Agar masyarakat terhindar dari penyalahgunaan data pribadi ia menyarankan agar masyarakat bijak menggunakan sosial media. Jika ingin memposting di media sosial, pastikan konten tersebut bukan termasuk dalam ranah pribadi. Jangan pernah mencantumkan data pribadi di media sosial. Ruby menyarankan, ketika hendak memposting foto di media sosial, disarankan foto dan dokumen tersebut di convert. “Pihak yang tak bertanggung jawab dapat melihat metadata dari foto yang kita upload di media sosial dengan sangat mudah,” imbuh Ruby.
Ruby menyarankan pemerintah segera menyelesaikan RUU Perlindungan Data Pribadi.
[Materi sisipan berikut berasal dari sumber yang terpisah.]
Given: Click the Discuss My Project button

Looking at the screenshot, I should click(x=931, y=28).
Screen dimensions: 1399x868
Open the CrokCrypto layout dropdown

Dengan beleid ini, penegakkan hukum akan lebih tepat. Sehingga dapat membuat jera para pelaku pencurian data pribadi. Saat ini Indonesia hanya memiliki UU Informasi dan Transaksi Elektronik (ITE). Dalam UU ITE, pencurian data pribadi melalui penyelenggara transaksi elektronik hanya delik aduan. “Karena delik aduan, tidak ada lembaga yang mau melaporkan pencurian data pribadi pelanggannya ke polisi. Lapor ke polisi berarti mengakui adanya data bocor,” tegas Ruby.